Antibacterial activity
Compounds 1–4 were tested for antibacterial activity against B. subtilis, S. aureus, E. coli and V. alginolyticus using a modified disk diffusion assay. Agar plates were prepared seeded with suspensions of bacteria by adding 20 ml of autoclaved Antibiotic Medium 2 (LB; BD Difco, Franklin Lakes, NJ, USA). Following incubation at 37 °C for 18 h, zones of inhibition resulting from compounds 1–4 were measured.30
Dysideanin A ( 1). Colorless crystals. 1H and 13C NMR (500/125 M Hz, CDCl3), see Table 1. ESI-MS m/z [M+H]+: 217, [M+K]+: 255; HR-ESI-MS m/z 217.0868 [M+H]+ (calcd. for C8H15N3O2S+ 217.0879).

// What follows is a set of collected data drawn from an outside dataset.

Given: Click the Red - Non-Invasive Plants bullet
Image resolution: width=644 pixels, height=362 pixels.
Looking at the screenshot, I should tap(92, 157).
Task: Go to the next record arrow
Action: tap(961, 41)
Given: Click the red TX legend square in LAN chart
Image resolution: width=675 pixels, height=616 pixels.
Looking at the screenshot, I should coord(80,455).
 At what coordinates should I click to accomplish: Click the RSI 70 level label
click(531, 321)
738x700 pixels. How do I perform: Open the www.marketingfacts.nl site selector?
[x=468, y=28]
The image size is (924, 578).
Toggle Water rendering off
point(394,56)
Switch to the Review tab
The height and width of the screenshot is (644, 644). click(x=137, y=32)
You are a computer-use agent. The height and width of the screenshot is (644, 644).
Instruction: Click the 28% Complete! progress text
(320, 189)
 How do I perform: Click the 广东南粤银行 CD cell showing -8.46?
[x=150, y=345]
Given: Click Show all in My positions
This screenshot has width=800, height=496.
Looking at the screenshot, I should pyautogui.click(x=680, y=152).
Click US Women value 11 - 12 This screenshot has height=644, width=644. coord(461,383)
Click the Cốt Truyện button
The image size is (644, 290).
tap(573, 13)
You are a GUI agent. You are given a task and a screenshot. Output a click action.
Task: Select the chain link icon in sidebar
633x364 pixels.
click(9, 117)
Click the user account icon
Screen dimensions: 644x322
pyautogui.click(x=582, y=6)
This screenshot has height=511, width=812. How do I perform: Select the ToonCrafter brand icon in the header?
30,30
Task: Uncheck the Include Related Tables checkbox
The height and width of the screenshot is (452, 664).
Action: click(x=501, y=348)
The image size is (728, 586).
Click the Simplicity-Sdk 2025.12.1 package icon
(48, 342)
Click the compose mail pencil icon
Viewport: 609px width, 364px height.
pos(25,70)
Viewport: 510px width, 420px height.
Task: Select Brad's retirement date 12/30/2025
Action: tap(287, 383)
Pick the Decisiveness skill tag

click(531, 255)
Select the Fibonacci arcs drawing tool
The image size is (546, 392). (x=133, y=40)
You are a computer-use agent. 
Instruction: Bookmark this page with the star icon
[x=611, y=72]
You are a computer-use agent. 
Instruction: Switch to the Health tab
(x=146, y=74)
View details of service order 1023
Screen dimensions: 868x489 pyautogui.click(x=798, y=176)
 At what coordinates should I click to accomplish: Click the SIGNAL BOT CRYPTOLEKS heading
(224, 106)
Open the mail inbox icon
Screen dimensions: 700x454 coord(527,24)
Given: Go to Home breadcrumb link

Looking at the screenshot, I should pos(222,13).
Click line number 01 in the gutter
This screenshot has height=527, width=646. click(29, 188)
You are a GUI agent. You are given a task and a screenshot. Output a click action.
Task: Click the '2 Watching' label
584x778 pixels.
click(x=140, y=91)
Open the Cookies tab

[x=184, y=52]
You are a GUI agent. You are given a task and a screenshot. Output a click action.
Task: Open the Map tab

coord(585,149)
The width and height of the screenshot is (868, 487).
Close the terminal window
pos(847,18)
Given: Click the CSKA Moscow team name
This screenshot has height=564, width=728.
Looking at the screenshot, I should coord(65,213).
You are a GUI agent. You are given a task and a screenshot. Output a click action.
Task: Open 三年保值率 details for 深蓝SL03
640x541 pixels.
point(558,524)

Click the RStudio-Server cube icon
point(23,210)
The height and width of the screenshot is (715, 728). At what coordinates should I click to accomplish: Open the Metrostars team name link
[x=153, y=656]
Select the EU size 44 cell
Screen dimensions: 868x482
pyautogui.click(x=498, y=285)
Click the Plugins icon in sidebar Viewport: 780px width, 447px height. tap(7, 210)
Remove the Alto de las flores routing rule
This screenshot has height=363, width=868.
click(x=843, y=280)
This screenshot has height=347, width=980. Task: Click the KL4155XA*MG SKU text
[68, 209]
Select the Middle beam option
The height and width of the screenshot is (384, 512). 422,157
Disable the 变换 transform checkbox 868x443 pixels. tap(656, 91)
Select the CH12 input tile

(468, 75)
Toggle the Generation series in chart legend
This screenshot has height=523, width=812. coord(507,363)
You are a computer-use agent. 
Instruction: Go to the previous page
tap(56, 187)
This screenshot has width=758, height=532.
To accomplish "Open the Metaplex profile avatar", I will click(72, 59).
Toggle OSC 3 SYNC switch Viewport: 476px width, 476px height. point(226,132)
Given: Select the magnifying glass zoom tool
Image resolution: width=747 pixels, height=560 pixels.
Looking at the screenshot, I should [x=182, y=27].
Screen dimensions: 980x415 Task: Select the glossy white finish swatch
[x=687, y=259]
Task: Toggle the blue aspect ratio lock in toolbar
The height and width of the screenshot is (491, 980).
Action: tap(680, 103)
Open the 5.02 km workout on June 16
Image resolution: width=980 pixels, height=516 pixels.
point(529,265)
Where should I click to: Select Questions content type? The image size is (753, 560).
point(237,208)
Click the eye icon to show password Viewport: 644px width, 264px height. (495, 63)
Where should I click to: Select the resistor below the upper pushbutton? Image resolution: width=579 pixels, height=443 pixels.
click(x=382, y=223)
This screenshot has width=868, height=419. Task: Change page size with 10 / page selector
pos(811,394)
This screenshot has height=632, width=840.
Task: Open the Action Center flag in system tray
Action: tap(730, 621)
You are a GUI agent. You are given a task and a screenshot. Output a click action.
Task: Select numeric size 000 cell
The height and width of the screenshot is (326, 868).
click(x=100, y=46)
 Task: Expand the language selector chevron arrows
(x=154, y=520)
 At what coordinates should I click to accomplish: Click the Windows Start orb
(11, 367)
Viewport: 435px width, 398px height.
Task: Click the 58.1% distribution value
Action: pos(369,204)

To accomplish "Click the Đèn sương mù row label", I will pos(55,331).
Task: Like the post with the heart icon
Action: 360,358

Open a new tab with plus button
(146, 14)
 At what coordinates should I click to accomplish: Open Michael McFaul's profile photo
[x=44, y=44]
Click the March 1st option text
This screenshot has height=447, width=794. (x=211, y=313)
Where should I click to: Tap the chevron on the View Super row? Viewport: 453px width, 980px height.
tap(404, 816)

Dysideanin B (2). Orange amorphous powder. 1H-NMR (500 M Hz, CDCl3), δ 7.47 (1H, d, J=8.5 Hz, H-8), 7.19 (1H, dd, J=2.2, 8.5 Hz, H-7), 7.58 (1H, brs, H-5), 8.55 (1H, d, J=4.9 Hz, H-4), 8.08 (1H, d, J=4.9 Hz, H-3), 4.13 (3H, s, OCH3), 3.50 (6H, s, NCH3); 13C-NMR (125 M Hz, CDCl3), δ 167.3 (C-1), 121.7 (C-4), 150.3 (C-6), 112.6 (C-8), 118.8 (C-8), 106.9 (C-5), 135.7 (C-4a), 136.8 (C-9a), 137.9 (C-8a), 138.4 (C-3), 119.0 (C-7), 53.0 (OCH3), 50.9 (NCH3). ESI-MS m/z [M+H]+: 243, [2M+Na]+: 507; HR-ESI-MS m/z 243.1348 [M+H]+ (calcd. for C14H17N3O+ 243.1366).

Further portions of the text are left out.